Wow! I can't believe it has been almost five years since I have last been here. Some of the names are still the same. I guess if we made it to the Parent Emeritus level, it means we survived adolescence!!!!!!!
The more things change, the more they stay the same. Our difficult child turned 18 early this year but before she could graduate from high school, she quit. She has discontinued all her psychiatric medications. After all the years of diagnoses and testing, it finally appears that her main diagnosis is borderline personality disorder. And detachment is mandatory. husband is finally getting it. It has been a really long haul - she has been in and out of residential care and in trouble with the law.
She has recently moved out of town with a female friend she has known for a couple of years. But she never fails to call or manipulate when she needs money, etc. She is on and off with work - says she has endometriosis or ovarian cysts or cancer (whatever suits her) and can't work but she can take off to meet some guy she met on the internet and squander away $400 in the blink of an eye. She stayed at our house for a couple of days recently; drank as much liquor as she could find, went through our personal belongings in our bedroom, trashed whatever annoyed her, etc.

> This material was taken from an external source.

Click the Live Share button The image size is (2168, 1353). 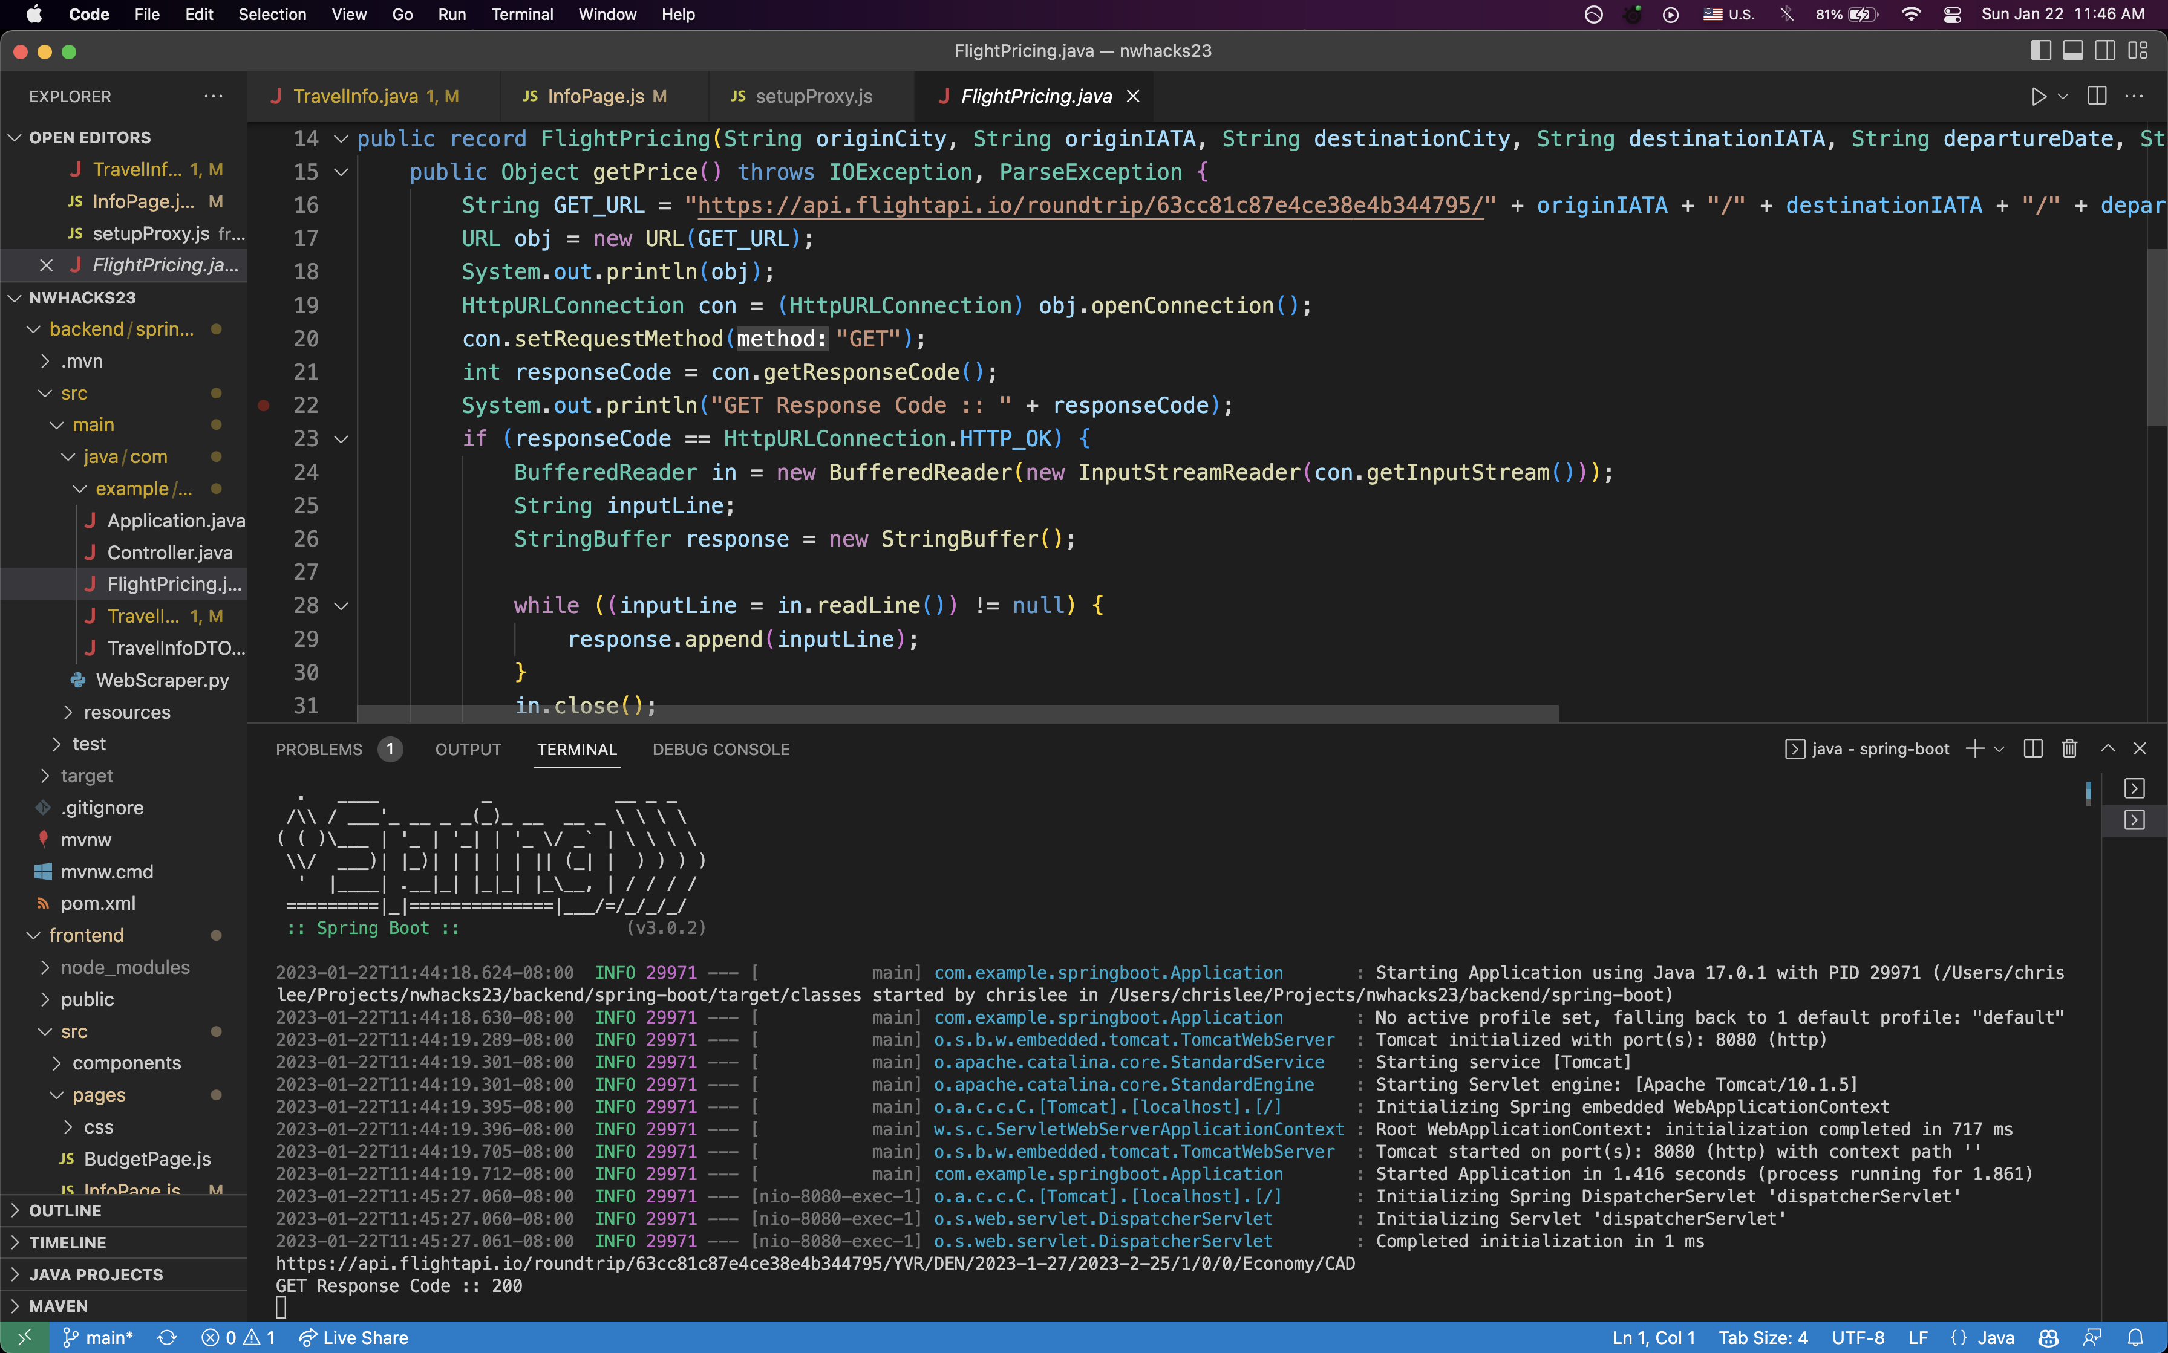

So, we have instituted some new rules. If she wants to stay at our house, she has to be on medications and in therapy - no exceptions. We will meet for coffee, dinner, etc. but away from the house. We do not answer her telephone calls after 10 pm.
She came back into town on Friday and all of a sudden, today she needs a place to stay because her ride back ditched her. She wanted to stay at home for a few days or I could pay for a hotel. I said I would do neither. I called a youth hostel and phoned her back with the details. Told her if she had enough money to come to the city to go night-clubbing, then she had money to pay for a bed at a hostel. She whined and got mad but in the end, she said she would go.
It is very hard to let go but difficult child has to learn the rules of life. And my husband and I are finally enjoying some well-deserved quiet time.